A while back @DaseindustriesLtd asked if this place feels like home to others, my answer was horribly trite in retrospect, but it tried to get at the ability to speak my mind here, and the desolation of once dynamic and generative communities brought by the semi-recent cultural changes. But the more I think about it, the more it seems like there's something deeper about why this place feels more like "home". A long time ago, back when the crash of 2008 was still fresh in people's minds, I read Modern Political Economics by Yannis Varoufakis, the ex- finance minister of Greece. The final chapter, devoted to solutions to the crisis, had this little paragraph which, for some reason or another, has engraved itself in my brain:
Since this is a post-crash book, Varoufakis was trying to put forward some synthesis of all the economic memes floating around, from libertarianism to communism, trying to balance out planning vs. spontaneity, and individual freedom vs. collective interests. Setting the economics aside, there's something about this metaphor that I find quite fitting here. Ironically it was Dase himself who called us an "opinionated committee" that he doesn't want to justify his writing to, and prefers to write about important issues directly - a clear turn towards becoming a composer free to write whatever music he likes, and sink or swim on his own merit. While there's something to be said about not being so opinionated and set in our way, I'm more and more appreciative of being a part of an amorphous committee blob. I really enjoy that no one has any money to make, clout to chase, or anything to prove here, at least beyond the standard internet forum dick-waving. What's more the problem with the composer route is that you have to compose, compose, compose! As I mentioned above, in the world of Substack, Twitter or Youtube, it's churn or die. Meanwhile, back "home", I can pick up my instrument and join in when I have time and when the fancy strikes me, and when I get tired I can put it back down, confident that the music will still be there when I come back. My old libertarian self would probably spit on me, but there's something to be said about these sort of communal activities, where one does not have to fret about their relative status, or line going up.
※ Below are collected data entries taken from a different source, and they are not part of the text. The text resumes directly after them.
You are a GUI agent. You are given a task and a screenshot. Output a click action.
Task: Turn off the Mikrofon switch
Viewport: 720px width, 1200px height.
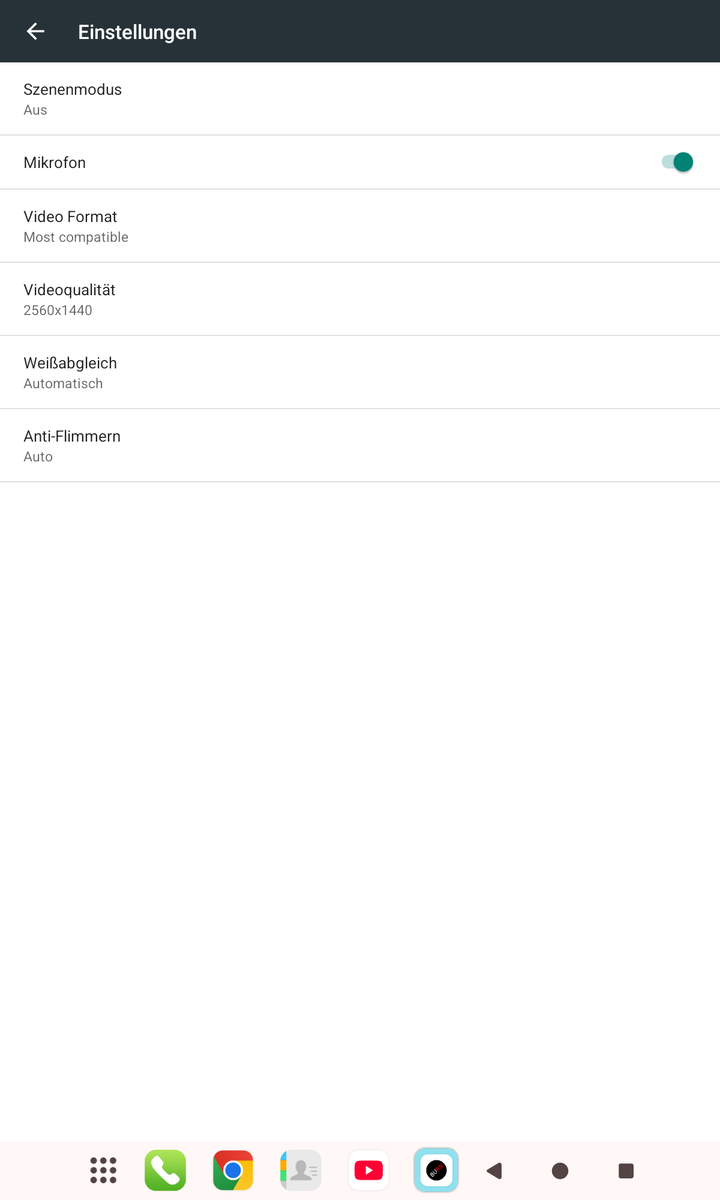tap(677, 162)

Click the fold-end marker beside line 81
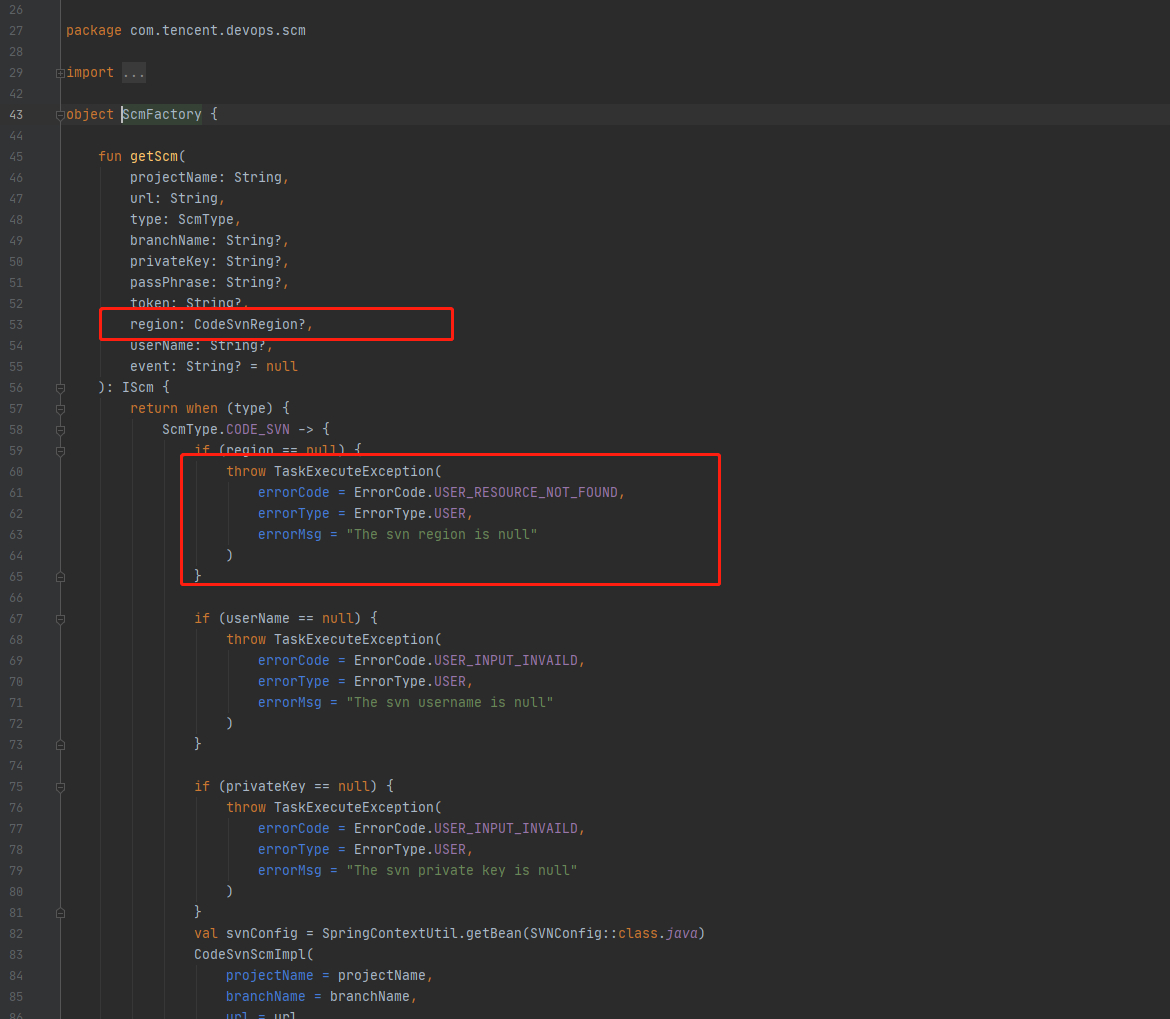[60, 912]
I suppose all this is a long-winded and disjointed way to thank you all for keeping the lights on, and the music playing. For all the discontents dissing us, I think this is one of the very few places where the Dead Internet Theory, in it's AI or Human-NPC form, does not hold. Happy New Year to y'all!
Great comment.
I think one of the things that makes this place so great is lack of sorting and visibility by upvotes, which on places like reddit selects for the most easily-digested confirmation-bias-reinforcing pablum. The lack of inline images is a welcome salve to the rest of the internet for the same reason.
I also am partial to the forums in the private tracker community, where there is a pretty strong guarantee of no sock puppets and real consequences to be had from bad behavior, since bans are real and follow the person.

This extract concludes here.